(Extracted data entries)
◇ ◇ ◇ ◇

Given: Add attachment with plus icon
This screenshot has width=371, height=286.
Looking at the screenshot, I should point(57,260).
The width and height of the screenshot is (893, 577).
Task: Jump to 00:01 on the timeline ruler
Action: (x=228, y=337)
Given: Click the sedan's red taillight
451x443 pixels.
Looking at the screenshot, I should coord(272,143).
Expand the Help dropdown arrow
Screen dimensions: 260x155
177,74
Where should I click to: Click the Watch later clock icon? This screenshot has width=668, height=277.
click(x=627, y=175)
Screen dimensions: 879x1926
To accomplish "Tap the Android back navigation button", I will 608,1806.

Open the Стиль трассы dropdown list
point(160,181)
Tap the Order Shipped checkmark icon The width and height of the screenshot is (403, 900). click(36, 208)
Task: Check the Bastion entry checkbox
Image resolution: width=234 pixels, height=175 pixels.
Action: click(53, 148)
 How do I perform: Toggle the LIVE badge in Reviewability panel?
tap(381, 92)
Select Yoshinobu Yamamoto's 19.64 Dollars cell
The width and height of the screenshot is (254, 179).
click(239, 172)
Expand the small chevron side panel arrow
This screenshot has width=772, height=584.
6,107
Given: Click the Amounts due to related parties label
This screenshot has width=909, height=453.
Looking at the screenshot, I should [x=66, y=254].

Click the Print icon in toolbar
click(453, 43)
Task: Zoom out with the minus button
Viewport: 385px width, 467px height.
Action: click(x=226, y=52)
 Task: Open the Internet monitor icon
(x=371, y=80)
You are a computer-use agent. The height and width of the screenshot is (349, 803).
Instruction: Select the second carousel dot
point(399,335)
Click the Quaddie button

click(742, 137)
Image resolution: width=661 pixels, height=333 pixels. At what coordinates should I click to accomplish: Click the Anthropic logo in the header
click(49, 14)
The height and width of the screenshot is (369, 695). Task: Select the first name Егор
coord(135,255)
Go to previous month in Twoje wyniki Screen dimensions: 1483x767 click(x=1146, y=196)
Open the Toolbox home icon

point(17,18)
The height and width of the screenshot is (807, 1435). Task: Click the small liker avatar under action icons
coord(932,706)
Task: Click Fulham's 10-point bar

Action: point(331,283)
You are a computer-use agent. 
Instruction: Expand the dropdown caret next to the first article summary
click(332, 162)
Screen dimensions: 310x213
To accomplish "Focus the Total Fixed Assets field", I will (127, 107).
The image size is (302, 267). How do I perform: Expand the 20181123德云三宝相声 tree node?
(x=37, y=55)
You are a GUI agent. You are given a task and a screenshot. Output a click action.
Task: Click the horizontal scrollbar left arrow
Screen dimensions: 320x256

◇ ◇ ◇ ◇

* [TO DO] Write out only what runs from the line holding "This screenshot has width=909, height=453." through the last line of the records, exactly as shown.

* [WRITTEN SOLUTION]
This screenshot has width=909, height=453.
Looking at the screenshot, I should [x=66, y=254].

Click the Print icon in toolbar
click(453, 43)
Task: Zoom out with the minus button
Viewport: 385px width, 467px height.
Action: click(x=226, y=52)
 Task: Open the Internet monitor icon
(x=371, y=80)
You are a computer-use agent. The height and width of the screenshot is (349, 803).
Instruction: Select the second carousel dot
point(399,335)
Click the Quaddie button

click(742, 137)
Image resolution: width=661 pixels, height=333 pixels. At what coordinates should I click to accomplish: Click the Anthropic logo in the header
click(49, 14)
The height and width of the screenshot is (369, 695). Task: Select the first name Егор
coord(135,255)
Go to previous month in Twoje wyniki Screen dimensions: 1483x767 click(x=1146, y=196)
Open the Toolbox home icon

point(17,18)
The height and width of the screenshot is (807, 1435). Task: Click the small liker avatar under action icons
coord(932,706)
Task: Click Fulham's 10-point bar

Action: point(331,283)
You are a computer-use agent. 
Instruction: Expand the dropdown caret next to the first article summary
click(332, 162)
Screen dimensions: 310x213
To accomplish "Focus the Total Fixed Assets field", I will (127, 107).
The image size is (302, 267). How do I perform: Expand the 20181123德云三宝相声 tree node?
(x=37, y=55)
You are a GUI agent. You are given a task and a screenshot. Output a click action.
Task: Click the horizontal scrollbar left arrow
Screen dimensions: 320x256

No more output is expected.